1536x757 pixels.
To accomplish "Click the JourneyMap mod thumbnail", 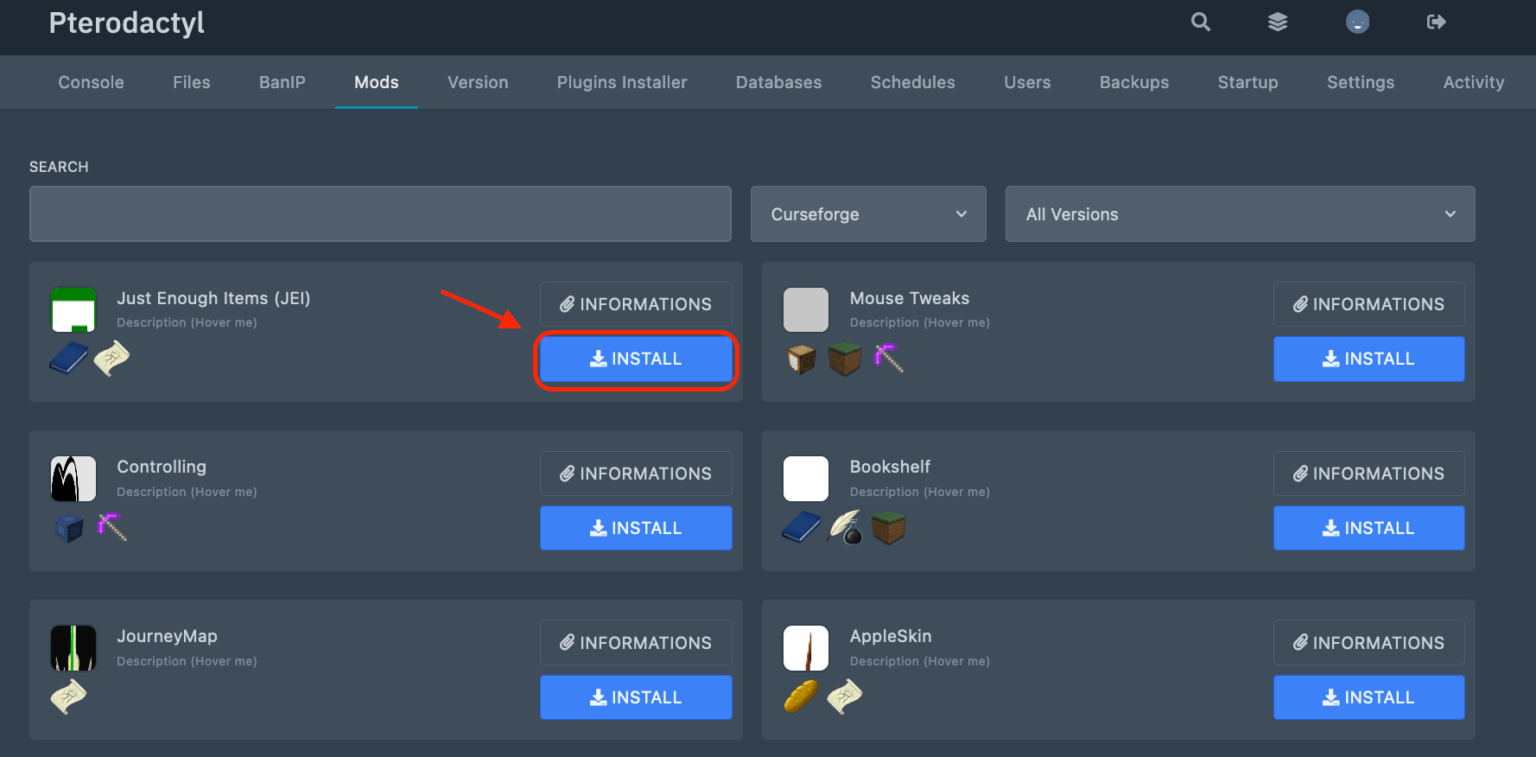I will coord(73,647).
---
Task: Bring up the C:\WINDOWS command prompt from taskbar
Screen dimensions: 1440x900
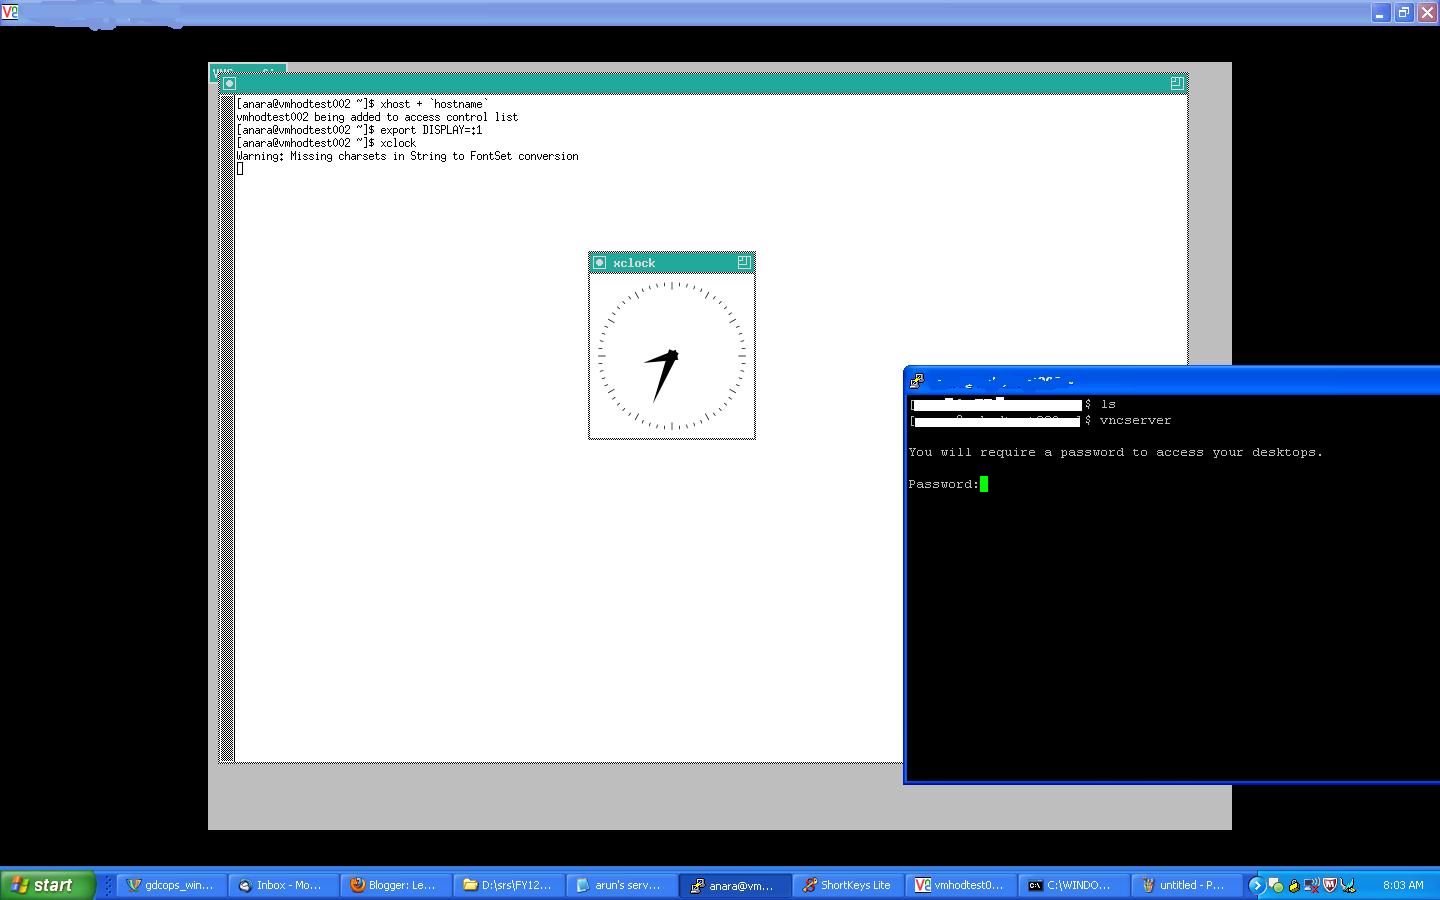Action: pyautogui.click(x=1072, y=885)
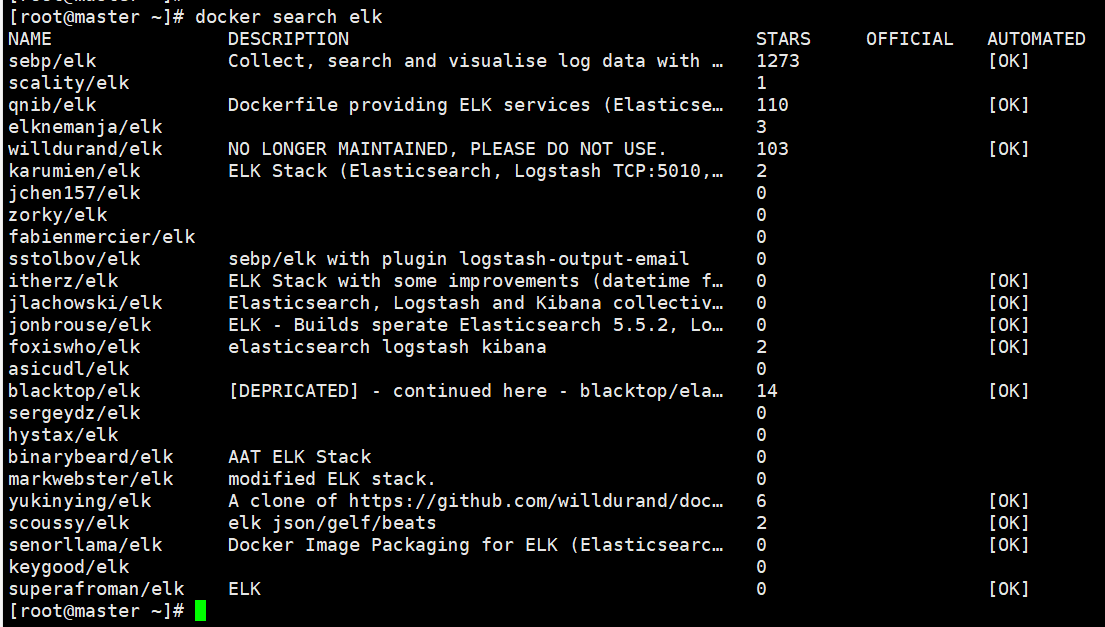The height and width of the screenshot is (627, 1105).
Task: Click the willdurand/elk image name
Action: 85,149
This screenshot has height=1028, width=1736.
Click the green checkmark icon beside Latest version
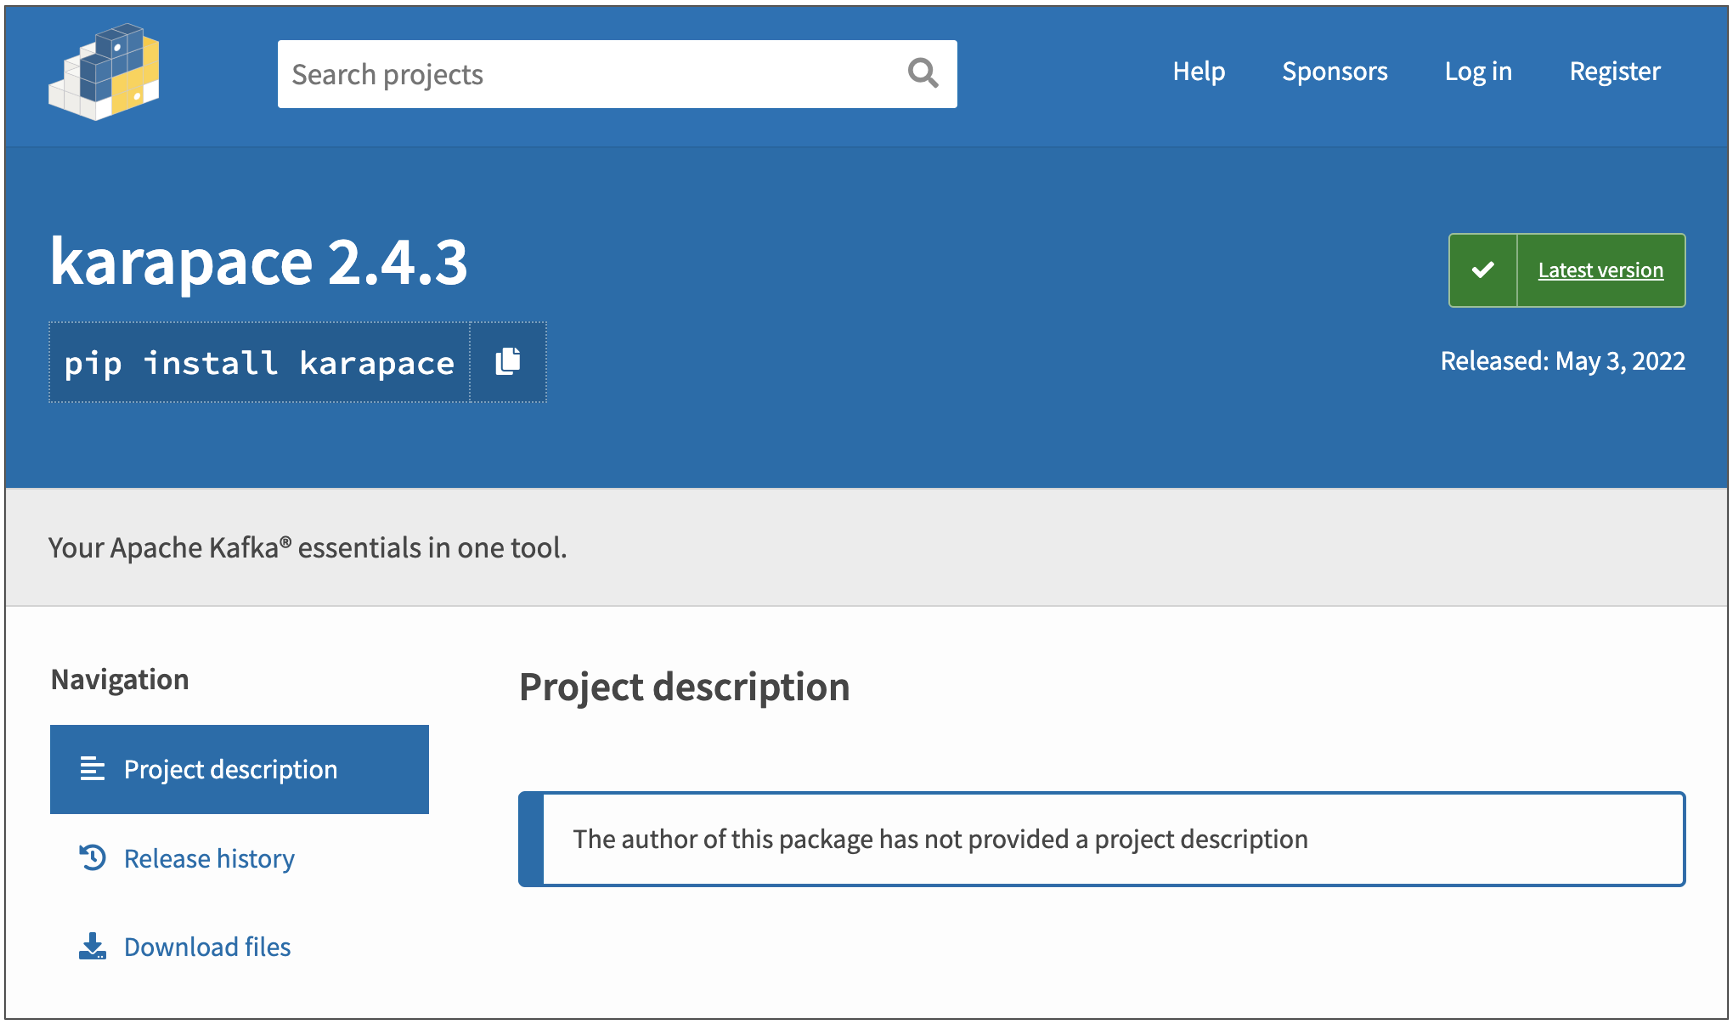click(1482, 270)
* * *
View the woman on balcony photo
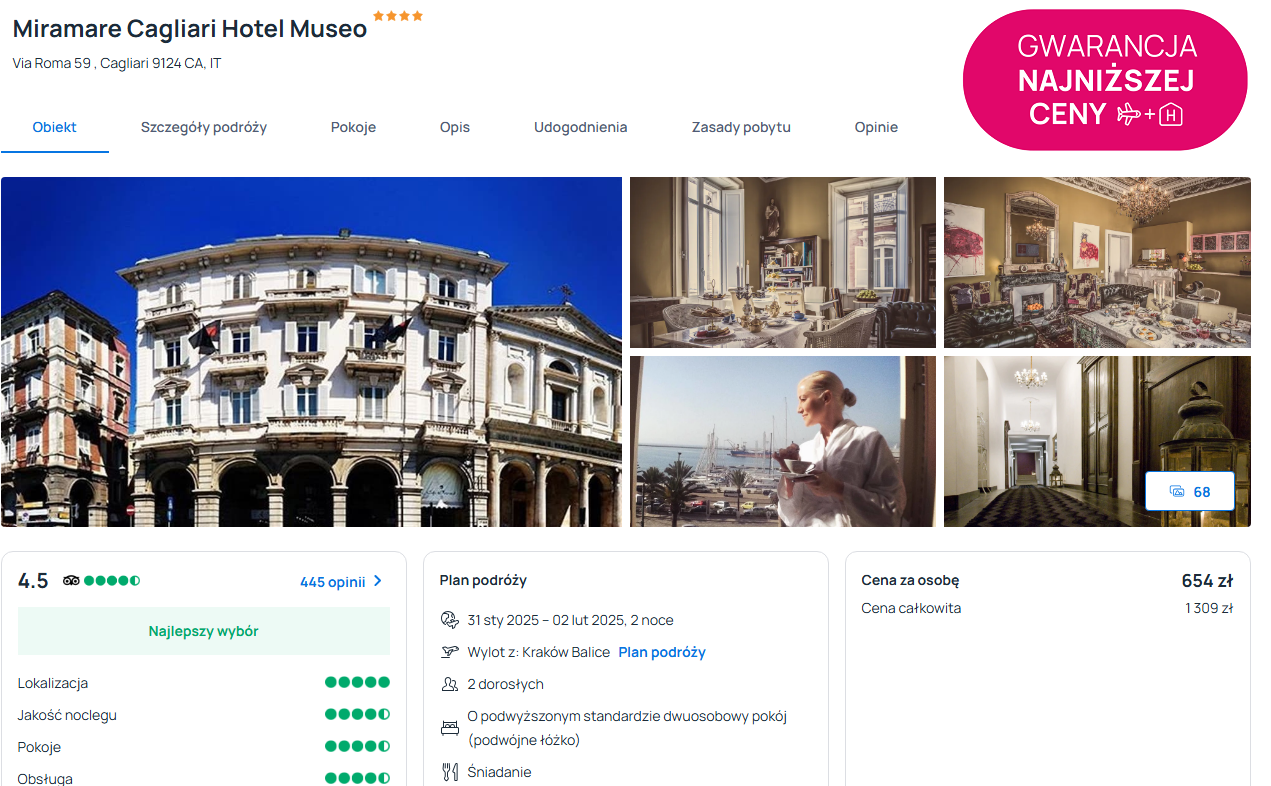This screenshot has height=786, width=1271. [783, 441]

**Request**
Start at the line that has "Task: Bring up" and stop after the line that has "click(1482, 270)". Put those lines of the records into a JSON list of strings, one per line, leaving out blank lines and the pictures.

**Solution**
[
  "Task: Bring up the C:\\WINDOWS command prompt from taskbar",
  "Screen dimensions: 1440x900",
  "Action: pyautogui.click(x=1072, y=885)",
  "The height and width of the screenshot is (627, 1105).",
  "Task: Click the willdurand/elk image name",
  "Action: 85,149",
  "This screenshot has height=1028, width=1736.",
  "Click the green checkmark icon beside Latest version",
  "click(1482, 270)"
]